Beginning with the line of the entries below that holds "Where should I click to: Open hamburger" and ending with the line that holds "Given: Open the Databases section icon", transcribe each line exactly as written. Pictures stay out.
Segment Start: Exercise materials
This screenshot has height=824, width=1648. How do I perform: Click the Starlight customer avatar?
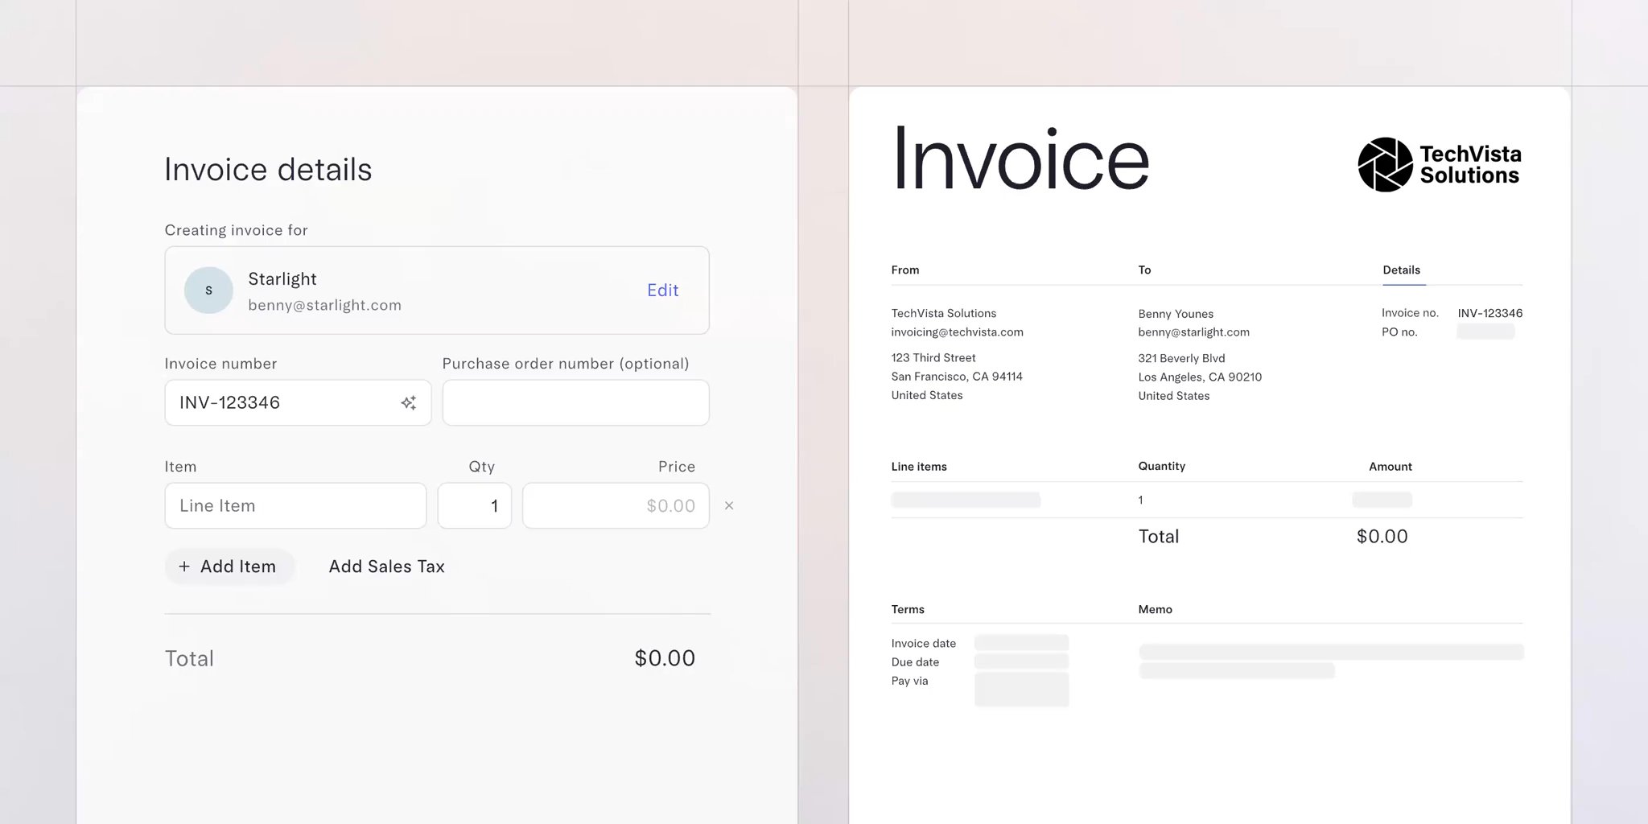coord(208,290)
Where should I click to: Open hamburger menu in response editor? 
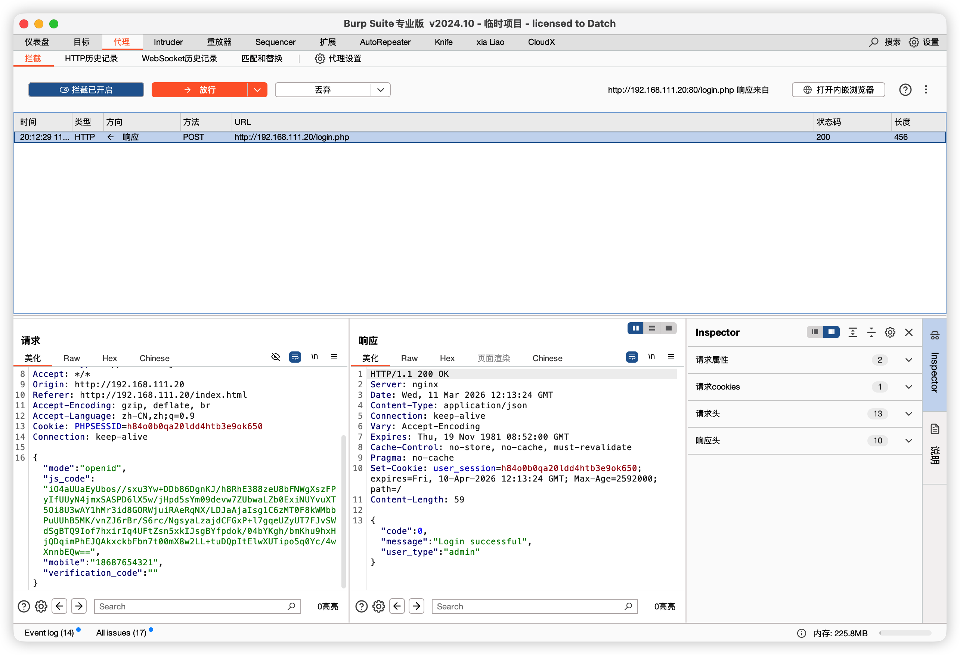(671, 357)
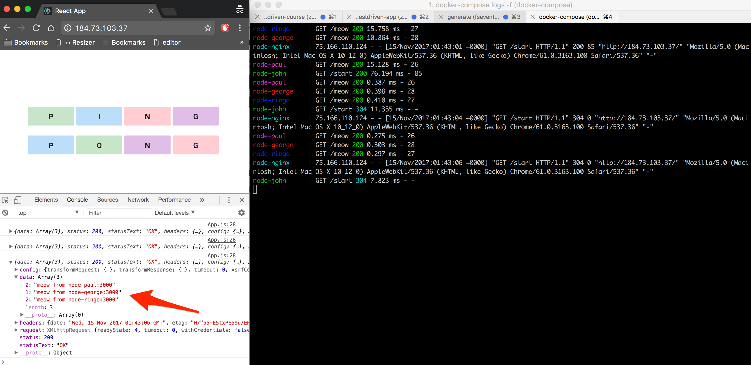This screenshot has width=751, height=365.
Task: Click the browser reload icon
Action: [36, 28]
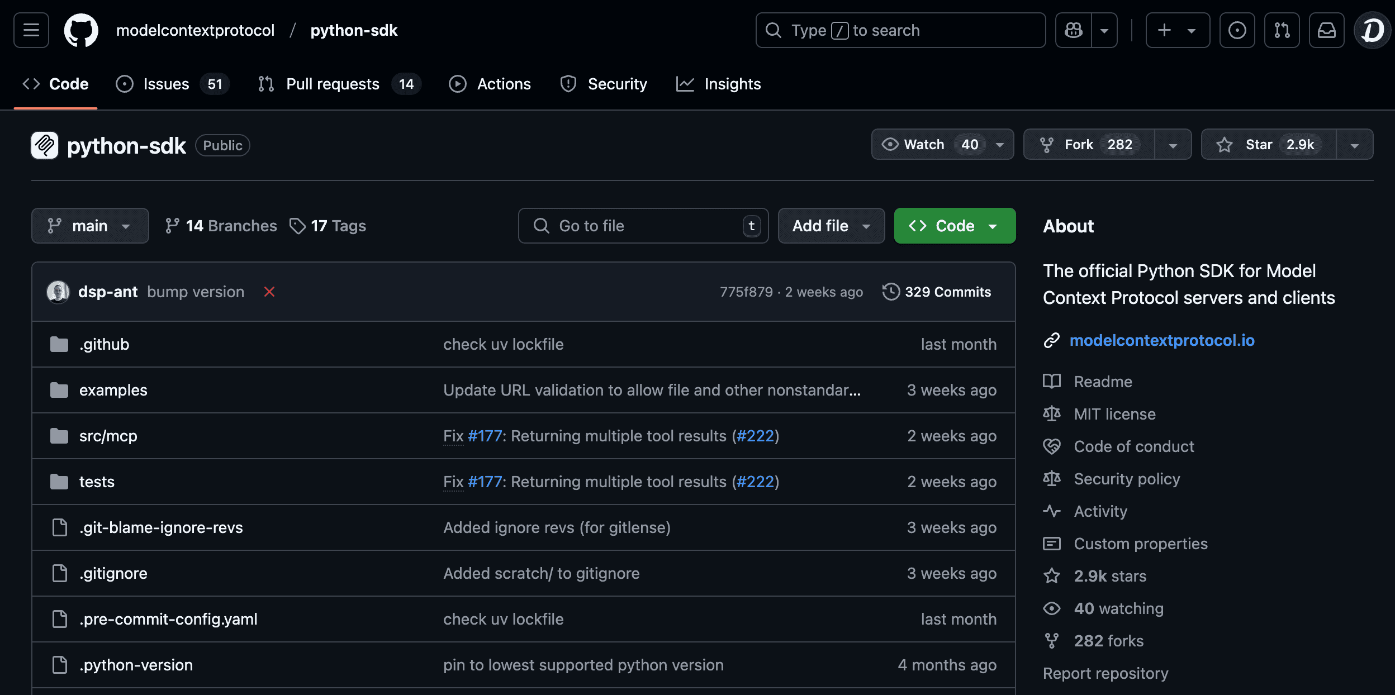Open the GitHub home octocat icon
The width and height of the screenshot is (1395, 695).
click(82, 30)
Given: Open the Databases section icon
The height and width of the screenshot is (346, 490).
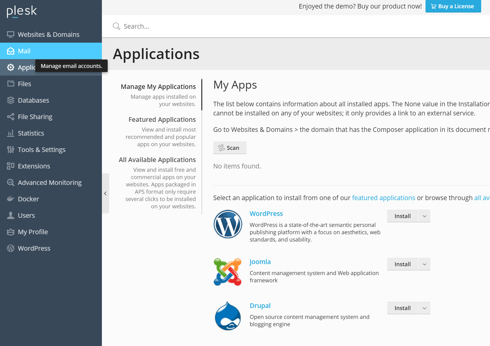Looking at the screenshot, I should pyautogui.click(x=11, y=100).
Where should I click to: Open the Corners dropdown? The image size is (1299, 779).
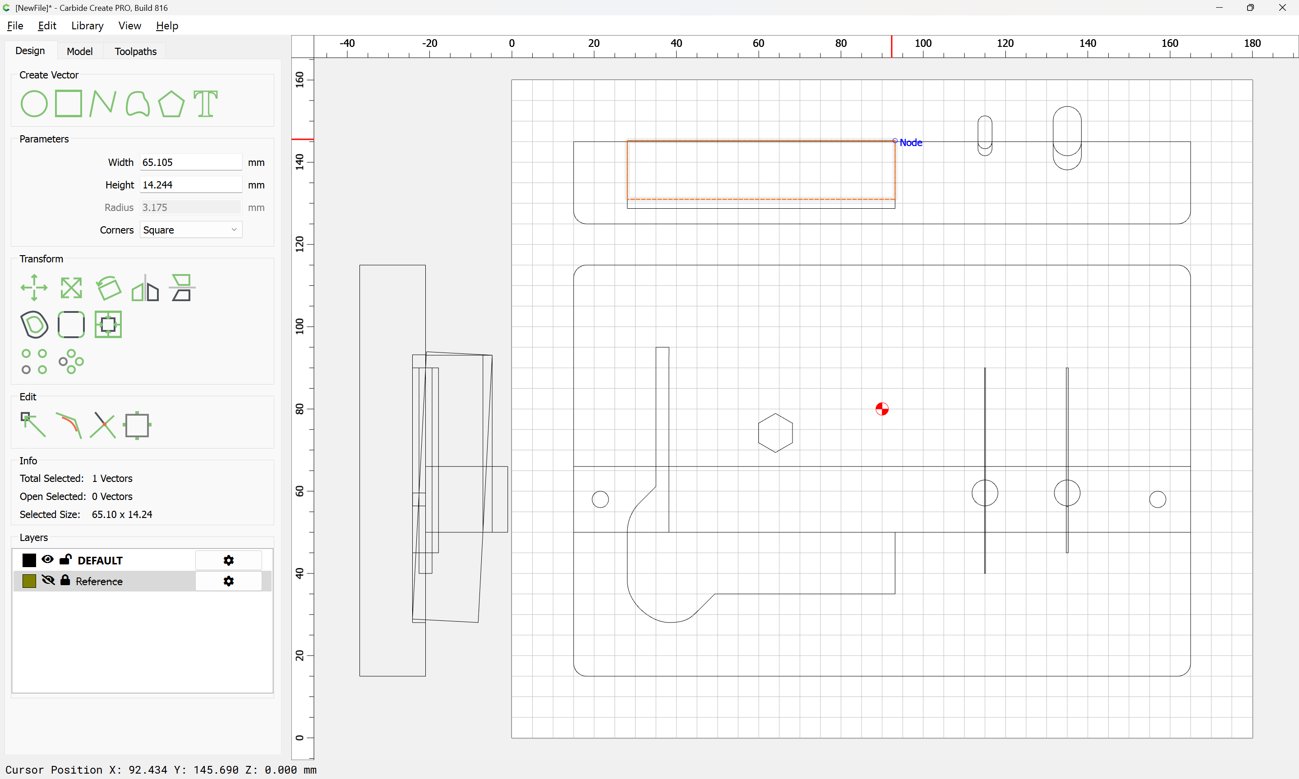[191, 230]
Segment End: Exercise materials
Segment Start: Exercise materials
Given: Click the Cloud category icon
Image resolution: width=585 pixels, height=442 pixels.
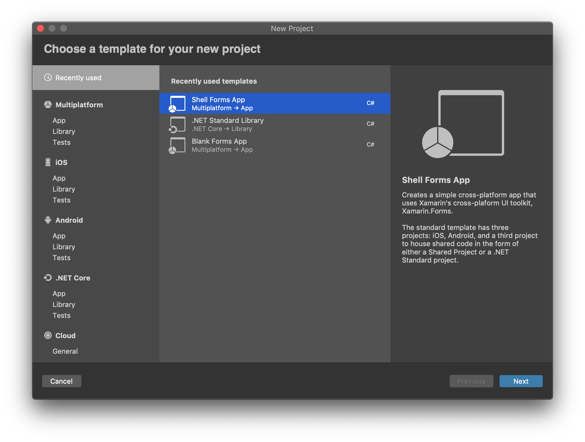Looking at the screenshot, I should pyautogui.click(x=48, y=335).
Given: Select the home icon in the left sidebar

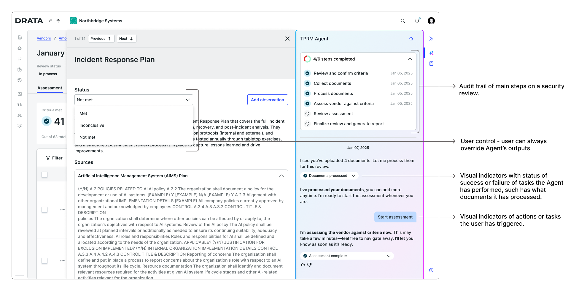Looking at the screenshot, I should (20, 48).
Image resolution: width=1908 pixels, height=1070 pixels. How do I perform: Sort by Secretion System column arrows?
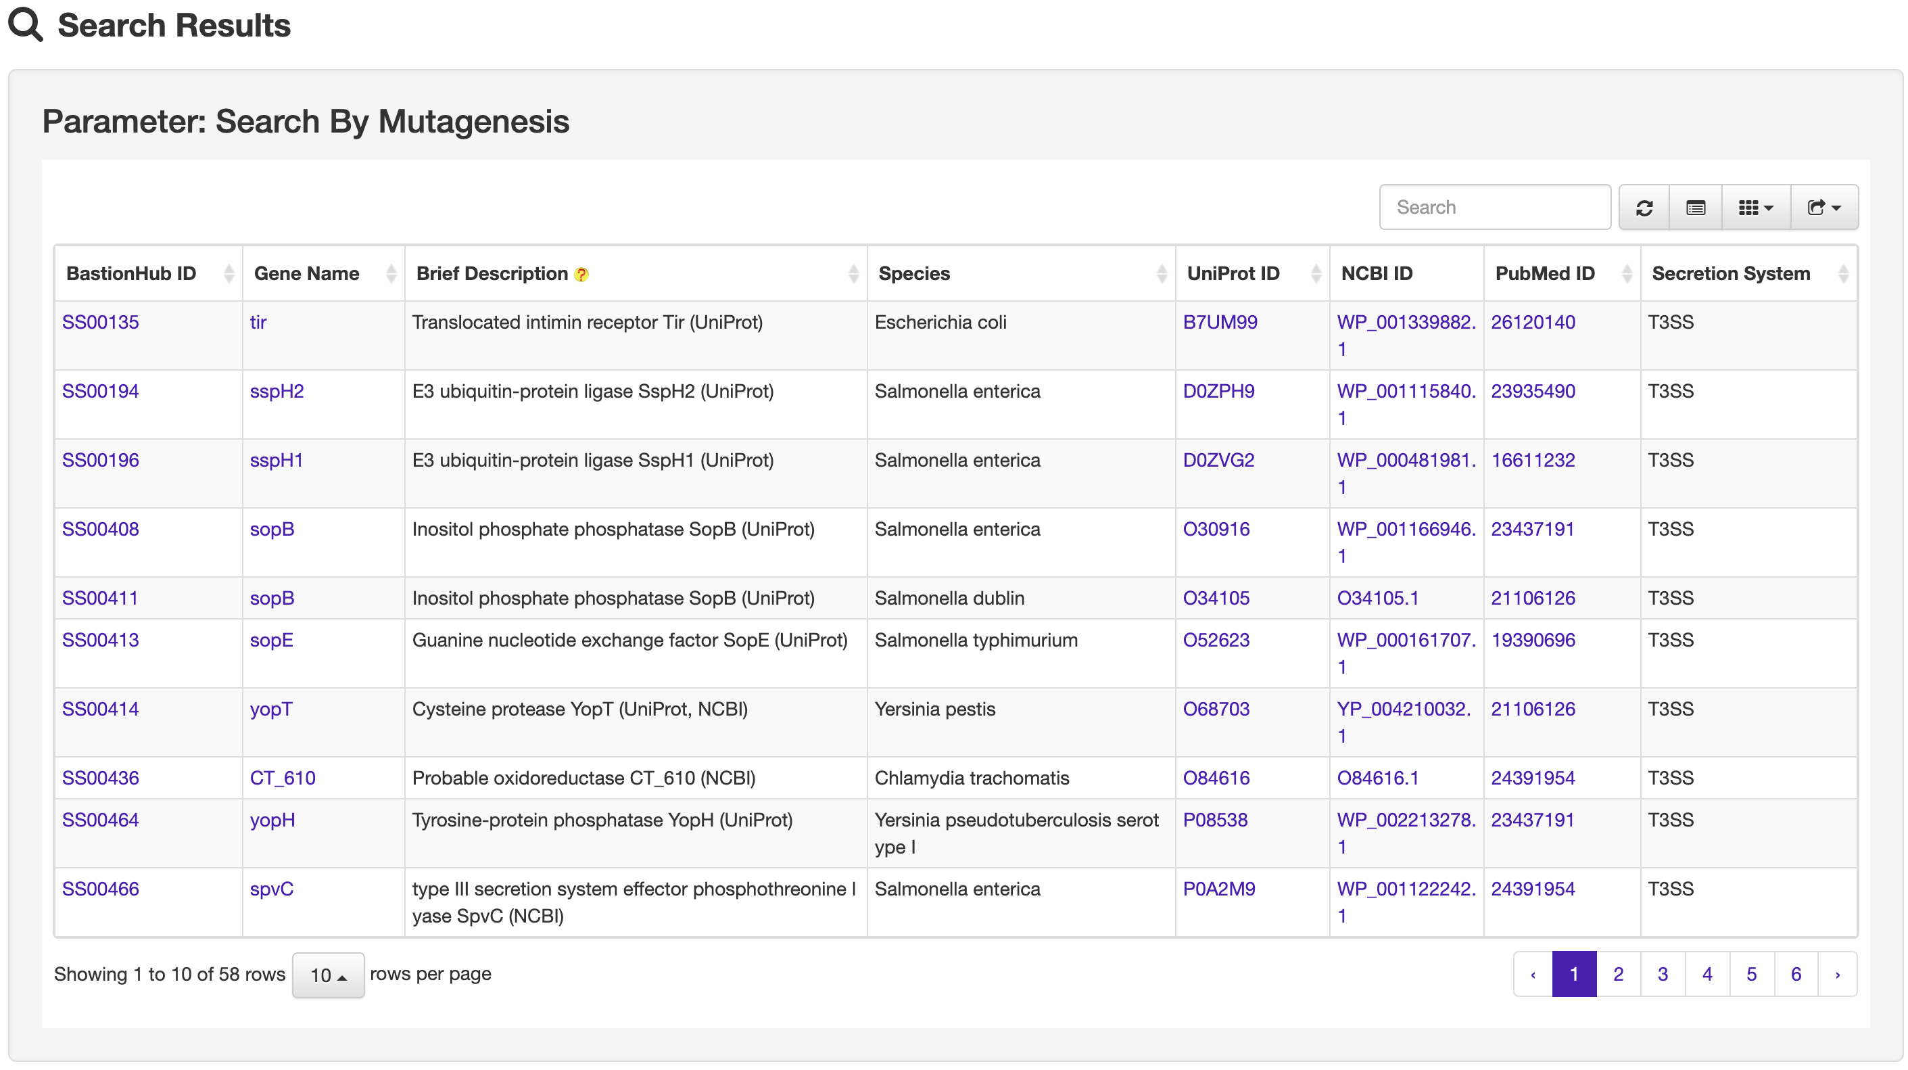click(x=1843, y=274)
Segment End: Exercise materials
Segment Start: Exercise materials
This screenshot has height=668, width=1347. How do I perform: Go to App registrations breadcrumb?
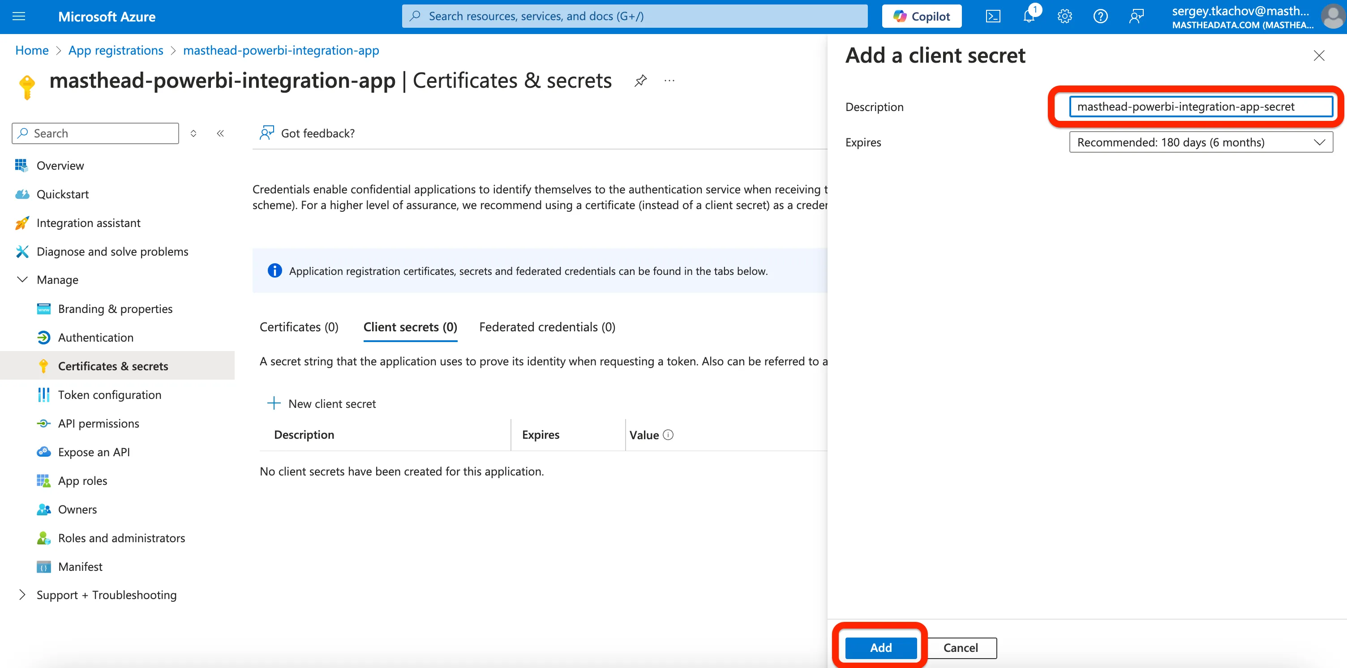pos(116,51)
Segment End: Exercise materials
▸ Exercise output:
Where should I click to: Open hamburger menu in response editor? 
(671, 357)
This screenshot has width=751, height=365.
Task: Click the browser reload icon
Action: [36, 28]
Open the GitHub home octocat icon
The width and height of the screenshot is (1395, 695).
click(82, 30)
Given: Open the Databases section icon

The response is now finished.